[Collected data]
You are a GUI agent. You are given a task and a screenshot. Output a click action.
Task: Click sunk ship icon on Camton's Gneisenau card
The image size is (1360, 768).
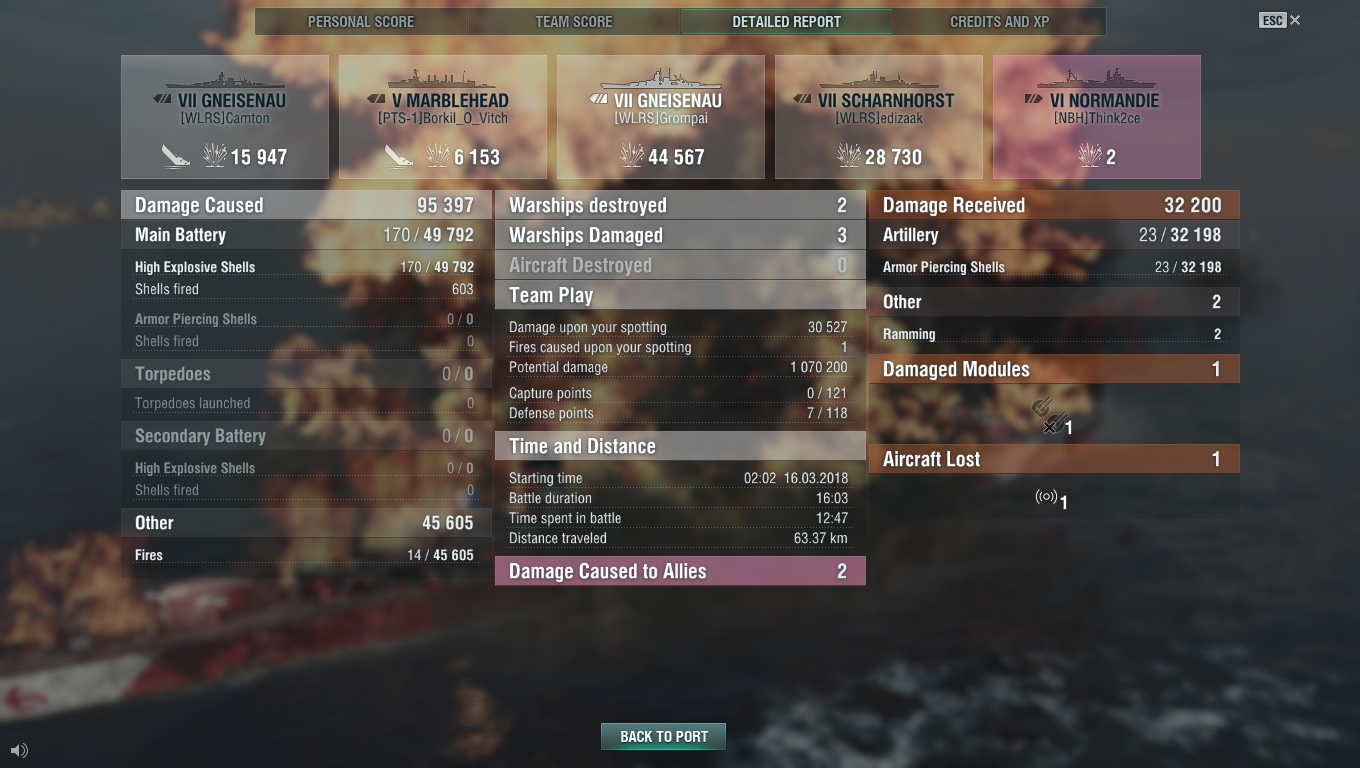pos(176,156)
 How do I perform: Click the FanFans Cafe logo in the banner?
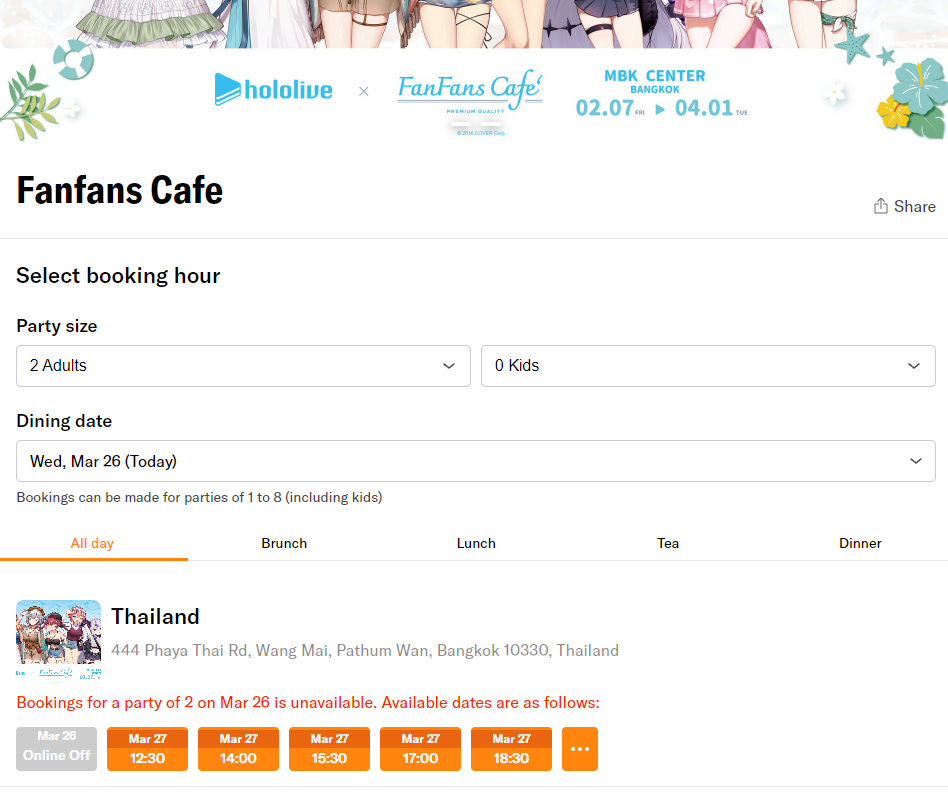point(470,90)
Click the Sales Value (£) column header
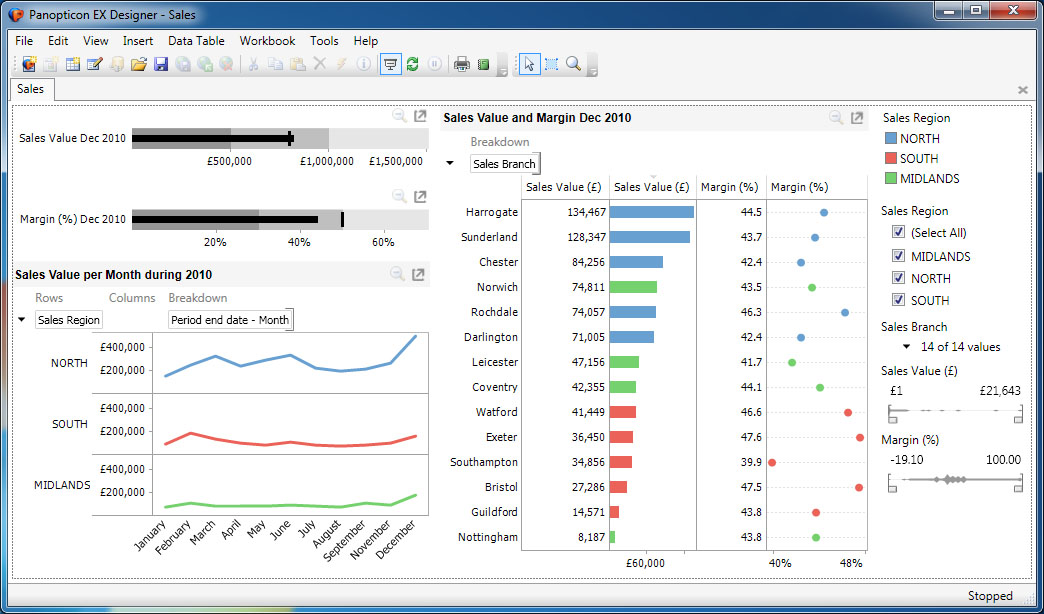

• **Goal of the exercise**
With pictures omitted, restate word for word every line above from the one containing "How do I perform: Click" to the end of the entries.

• **Problem solution**
 How do I perform: Click the FanFans Cafe logo in the banner?
point(470,90)
Click the Sales Value (£) column header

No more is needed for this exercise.